> _Supplied text_
===============
Curbing Concerns in 2022
Despite controversies and civil unrest surrounding hard-line regulations, such as Fiji’s “no jab, no job” policy, the country achieved a significant milestone by the end of 2021. Approximately 90% of the target population had received second doses of the COVID-19 vaccine.
Although the country’s health care efforts saw success in curbing the spread of the virus, the pandemic’s impact on Fiji’s economy continued, with significant public debt-to-GDP ratios resulting from the persisting 2020 deficits. In addition, the global economy witnessed some of the highest surges of inflation in the past 20 years. These inflated prices include shipping, import, energy and food costs.
To revive its tourism industry, Fiji re-opened its borders to travel with modified guidelines. However, despite these efforts, economic growth did not rebound as expected due to the lingering civil unrest from the previous year and the emergence of an Omicron variant outbreak.
Current Concerns and Trends
As of March 2023, Fiji has made significant progress in its vaccination campaign, with the Ministry of Health and Medical Services reporting a 95% full vaccination rate for the target population. Infection trends are continually decreasing as well, and over the past month, Fiji reported only one new case. One can attribute this positive development to the general public adhering to effective health measures.
The tourism industry is also gradually recovering, with international travel to Fiji fully resuming after a long hiatus. As of February 2023, travelers to Fiji no longer need to provide proof of COVID-19 vaccination or travel insurance. Initial figures from 2022 show that tourist arrivals sat at around 45% of pre-pandemic figures.
However, even with progress in the medical and tourism industries, economic figures are still hurting. David Gould, the World Bank’s lead economist for the Pacific, estimated that while economic output is growing, levels may not exceed pre-pandemic levels until 2024. One contributing factor may be the record-breaking 30% unemployment rate in 2022, according to the Fiji Times.
The World Bank’s Pacific Economic Update advises Fijian leaders to be cautious when accepting fiscal support. Concerns include global economic uncertainty, debt servicing and rising inflation rates. To address these concerns, re-budgeting and public spending cuts can help to maximize the efficiency of taxpayer dollars and to prevent future public debt. Once Fiji’s economic output recovers to pre-pandemic levels, policymakers can invest in fiscal buffers to allow for economic leeway during future economic disasters.
===============
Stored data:
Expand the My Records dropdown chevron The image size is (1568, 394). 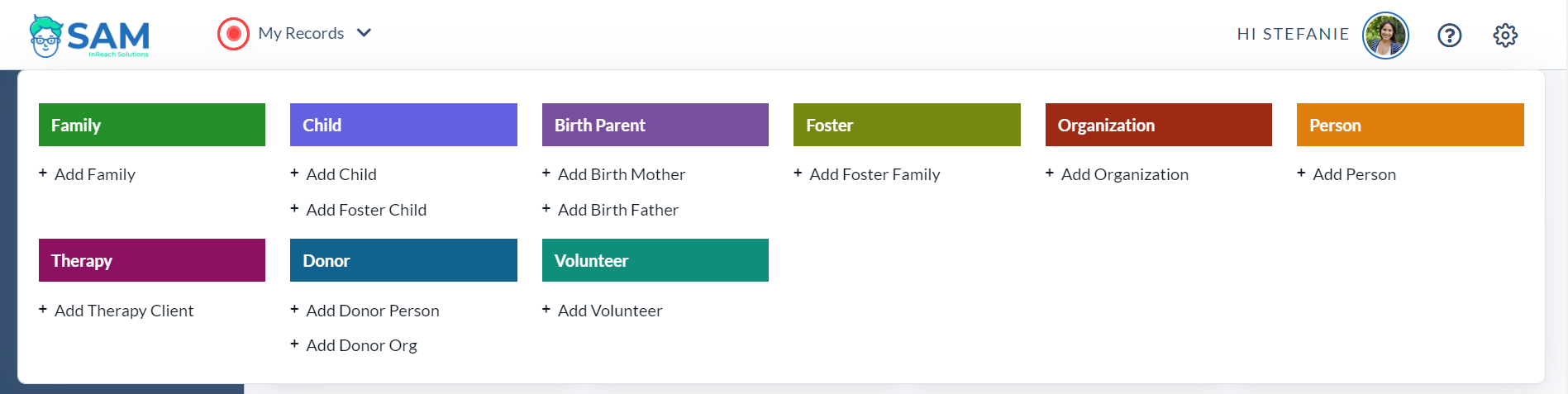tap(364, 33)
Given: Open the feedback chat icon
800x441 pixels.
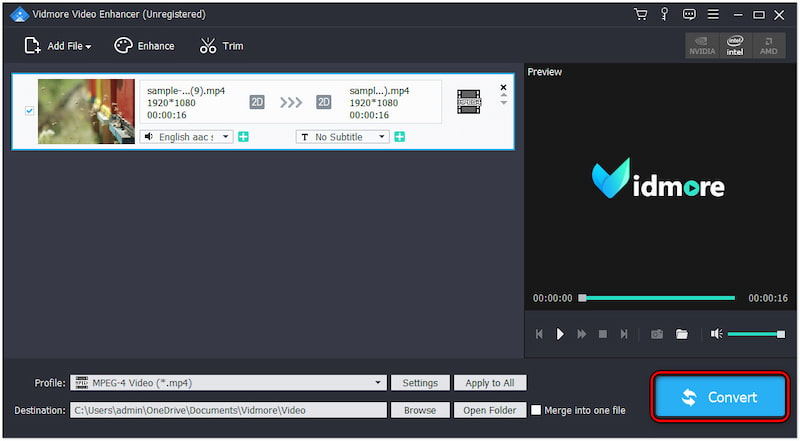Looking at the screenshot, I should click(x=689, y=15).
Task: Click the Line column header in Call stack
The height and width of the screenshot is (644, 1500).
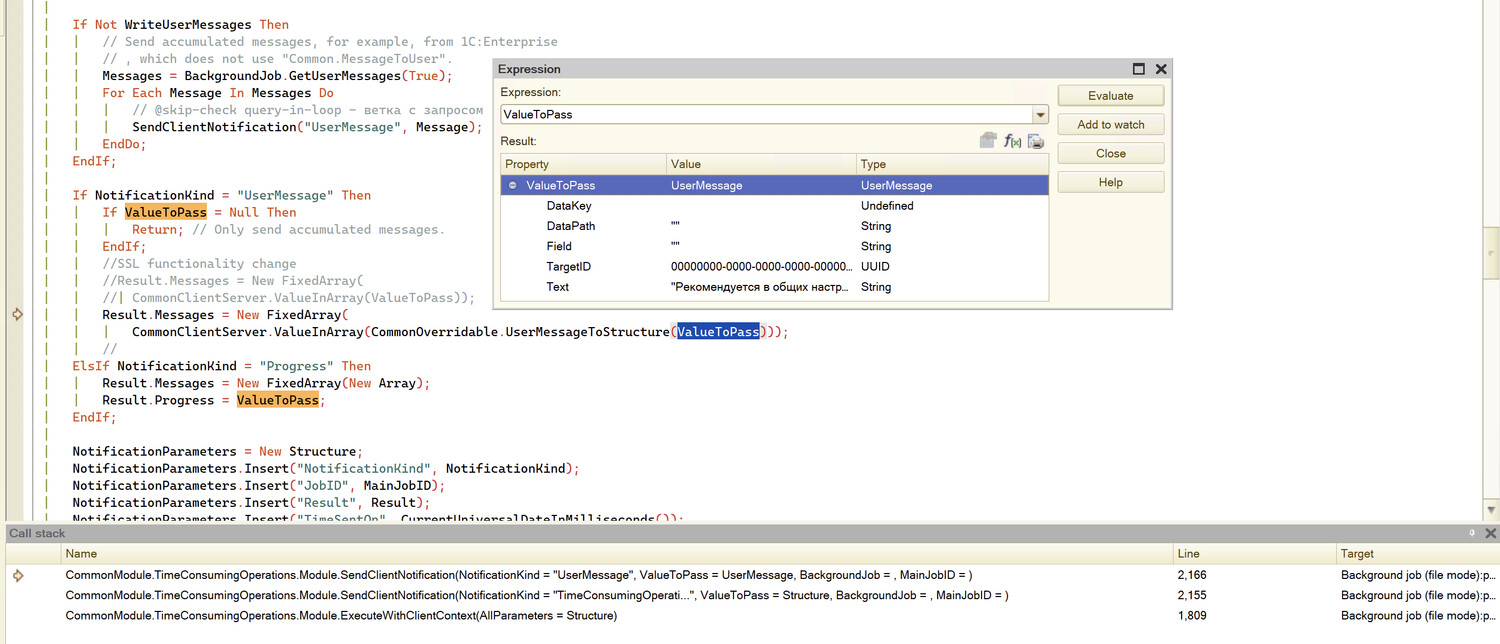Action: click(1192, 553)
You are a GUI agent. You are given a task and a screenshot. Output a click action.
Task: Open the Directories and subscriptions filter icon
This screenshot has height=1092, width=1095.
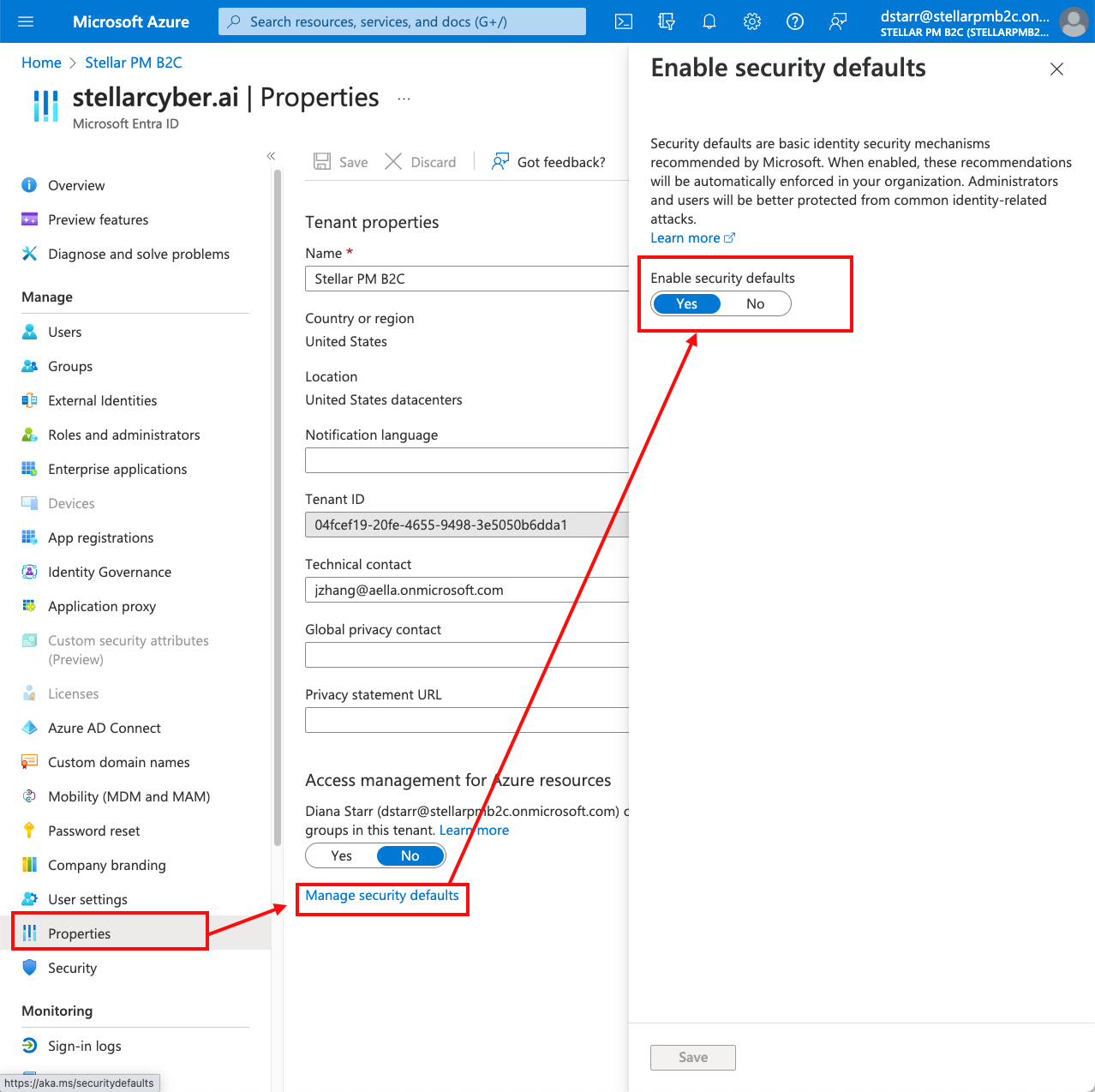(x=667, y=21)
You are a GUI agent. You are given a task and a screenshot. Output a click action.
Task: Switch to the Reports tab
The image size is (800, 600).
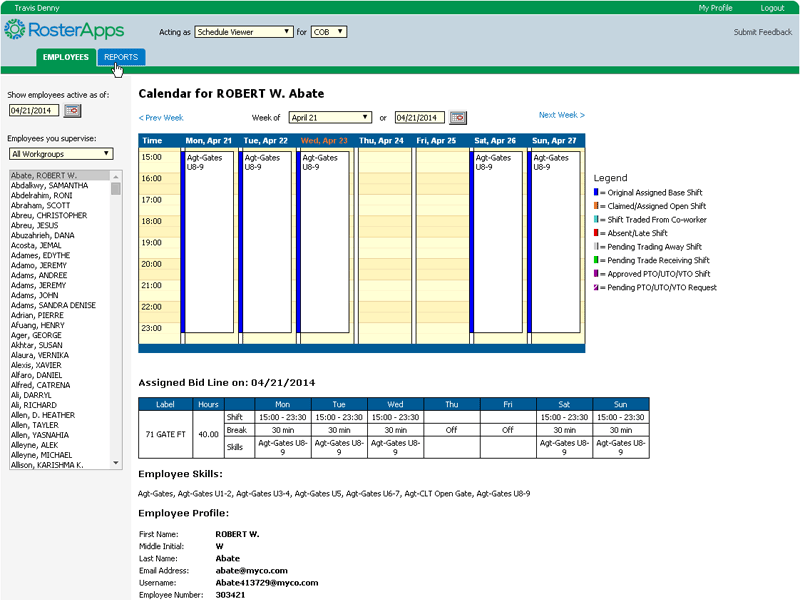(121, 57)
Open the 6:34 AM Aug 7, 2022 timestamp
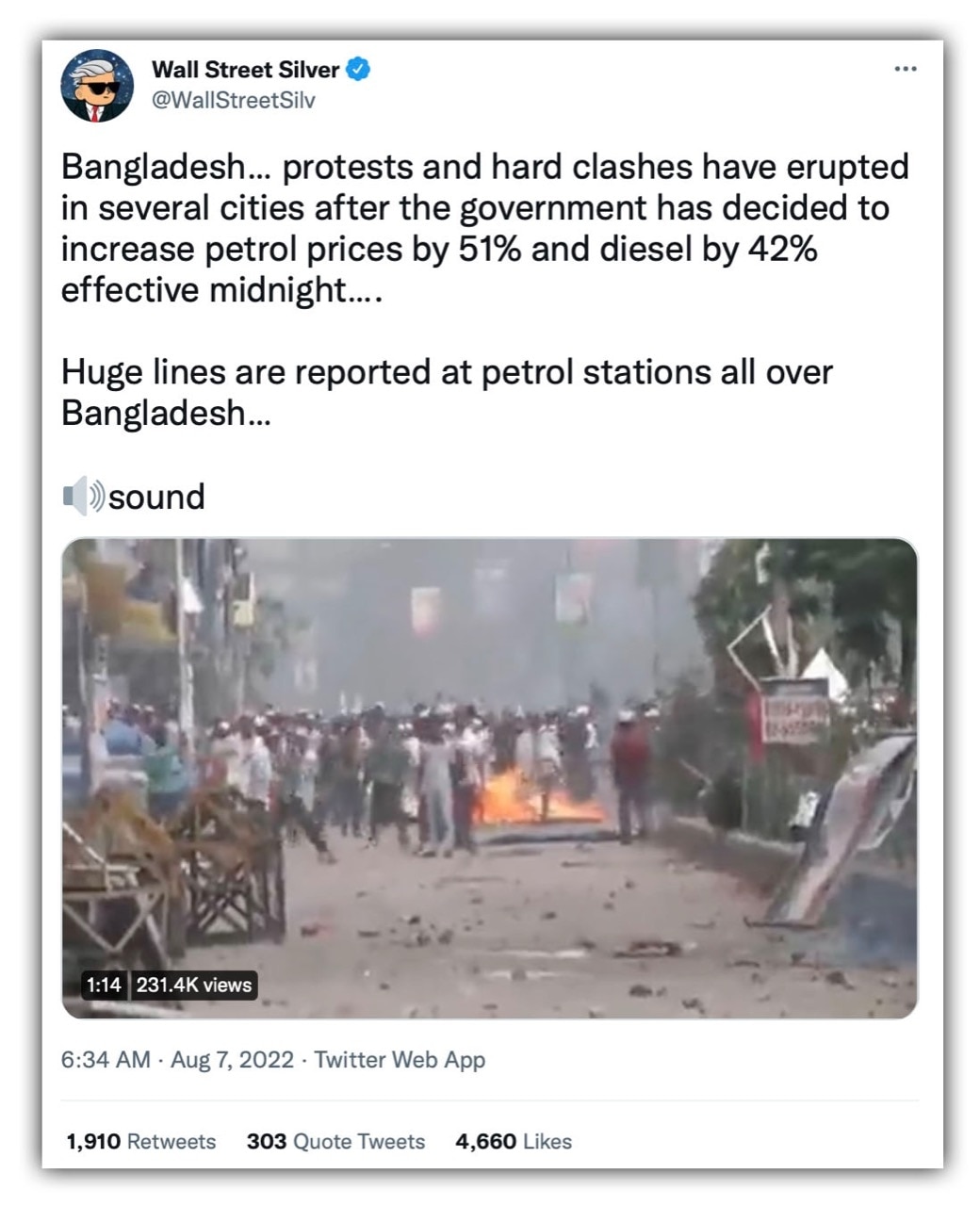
===============
> _What is expected_
Can you return the stretch of the Fiji pandemic text above from "The tourism industry" through "of pre-pandemic figures.", word for word?

> _Completed task_
The tourism industry is also gradually recovering, with international travel to Fiji fully resuming after a long hiatus. As of February 2023, travelers to Fiji no longer need to provide proof of COVID-19 vaccination or travel insurance. Initial figures from 2022 show that tourist arrivals sat at around 45% of pre-pandemic figures.